Plugged In: Glenn Ware
Glenn Ware founded PwC’s Global Intelligence Operations Center in 2008 to help corporations deal with external threats to their business. In 2013, Ware started a sports intelligence group after being hired by an NFL team and an NBA team to assess situations involving allegations of domestic violence. The sports intelligence group now works for dozens of NFL, NBA, NHL and MLB teams, helping them assess threats, as well as draft picks, free agents and other talent based on an analysis of the social media commentary surrounding players.
Imagine someone sees someone at a party doing something violent against a woman. Someone takes a photo of it. It goes viral on social media and two days later, it’s in the papers. Right? That plays out every single day. Now imagine if you had two days advanced notice. You could take intervening action to get your handle on it.”

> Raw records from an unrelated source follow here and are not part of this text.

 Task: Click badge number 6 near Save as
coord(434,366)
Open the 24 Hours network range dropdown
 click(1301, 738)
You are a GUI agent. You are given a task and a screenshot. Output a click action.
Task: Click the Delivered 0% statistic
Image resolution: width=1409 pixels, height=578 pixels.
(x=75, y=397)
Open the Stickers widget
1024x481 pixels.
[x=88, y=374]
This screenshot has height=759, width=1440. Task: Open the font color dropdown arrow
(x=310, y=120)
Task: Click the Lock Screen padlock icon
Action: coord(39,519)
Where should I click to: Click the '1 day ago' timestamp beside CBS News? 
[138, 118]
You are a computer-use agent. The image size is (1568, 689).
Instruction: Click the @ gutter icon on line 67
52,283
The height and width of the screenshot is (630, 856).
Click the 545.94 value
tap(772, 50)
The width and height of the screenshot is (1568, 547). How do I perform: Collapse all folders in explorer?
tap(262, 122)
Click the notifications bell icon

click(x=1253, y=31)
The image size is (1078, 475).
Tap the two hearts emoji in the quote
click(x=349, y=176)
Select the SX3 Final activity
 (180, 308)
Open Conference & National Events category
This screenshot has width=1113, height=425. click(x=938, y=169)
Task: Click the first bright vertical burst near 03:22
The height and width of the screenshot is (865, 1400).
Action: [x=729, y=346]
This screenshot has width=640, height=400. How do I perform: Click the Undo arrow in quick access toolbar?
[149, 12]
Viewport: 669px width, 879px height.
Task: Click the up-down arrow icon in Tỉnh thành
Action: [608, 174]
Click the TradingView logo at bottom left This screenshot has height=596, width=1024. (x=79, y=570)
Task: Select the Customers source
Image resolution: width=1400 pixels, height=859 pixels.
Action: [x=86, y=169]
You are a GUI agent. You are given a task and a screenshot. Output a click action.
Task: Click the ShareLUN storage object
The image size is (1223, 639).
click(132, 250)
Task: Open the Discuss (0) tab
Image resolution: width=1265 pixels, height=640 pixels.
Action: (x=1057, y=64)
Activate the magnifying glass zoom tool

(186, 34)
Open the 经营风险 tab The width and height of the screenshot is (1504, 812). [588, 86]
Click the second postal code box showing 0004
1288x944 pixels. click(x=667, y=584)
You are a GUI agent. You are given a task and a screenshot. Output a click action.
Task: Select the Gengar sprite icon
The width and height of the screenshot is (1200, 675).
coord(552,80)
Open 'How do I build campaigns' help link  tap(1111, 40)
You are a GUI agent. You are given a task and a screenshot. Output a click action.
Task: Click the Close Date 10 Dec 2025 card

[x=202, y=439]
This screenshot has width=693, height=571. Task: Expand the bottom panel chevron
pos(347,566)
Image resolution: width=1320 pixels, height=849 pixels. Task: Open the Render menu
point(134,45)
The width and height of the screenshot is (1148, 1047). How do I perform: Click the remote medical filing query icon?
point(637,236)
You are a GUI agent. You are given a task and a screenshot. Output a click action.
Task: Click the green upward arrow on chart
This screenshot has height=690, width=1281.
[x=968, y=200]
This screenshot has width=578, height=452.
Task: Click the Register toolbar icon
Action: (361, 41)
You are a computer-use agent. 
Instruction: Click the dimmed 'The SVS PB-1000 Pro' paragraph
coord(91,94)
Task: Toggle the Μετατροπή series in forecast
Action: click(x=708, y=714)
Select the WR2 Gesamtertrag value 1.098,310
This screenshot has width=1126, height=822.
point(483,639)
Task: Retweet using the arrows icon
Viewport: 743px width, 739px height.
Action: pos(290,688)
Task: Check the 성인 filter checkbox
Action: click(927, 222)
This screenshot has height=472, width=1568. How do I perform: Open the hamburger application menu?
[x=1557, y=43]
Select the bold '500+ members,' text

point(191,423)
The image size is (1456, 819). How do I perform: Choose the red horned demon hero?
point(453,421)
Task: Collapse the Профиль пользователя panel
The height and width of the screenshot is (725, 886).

Players’ ecosystem: The teams do a background check on the players, that’s not our business. We are looking at the larger ecosystem around a team or a player or an event that could pose a risk to a player’s team or event.
How it works: We have technology that collects social media and straight source information feeds. You may not be active on social media at all and we are not looking at your tweets or your information, we are not looking at any of that. But the people around you, your friends — you may not know this, but they are commenting on you all the time.
Talk of the town: If there is a group of say 200 elite athletes that are coming out of the 4,000 universities in the country that are being considered for this draft, each one of these are mini celebrities on their college campuses. Wherever they go around campus, people are commenting on them.
Good and bad: So you aggregate the totality of all of that, and the platform has very sophisticated algorithms that can qualitatively measure the content of those communications and they can say, “There’s a persistent theme about this player being seen at parties constantly.” Or it can say, “This player is constantly being seen as a community leader.” So it ranges from the, let’s call it, negative sentiment to the positive sentiment.
No recommendation: The platform aggregates data on volume and quantity on bad things, volume and quantity on good things. So we don’t say, “This is a really good player.” We say, “There’s this much negative sentiment. This much positive sentiment. And these are the themes in the positive and negative areas.” The team then uses it to factor into their equation on how that might affect their performance.
Game changer: What we do know is I have seen teams adjust their draft picks or not draft people or develop strategies to draft them, but they know there are negative issues that they have to deal with. I absolutely know that is happening.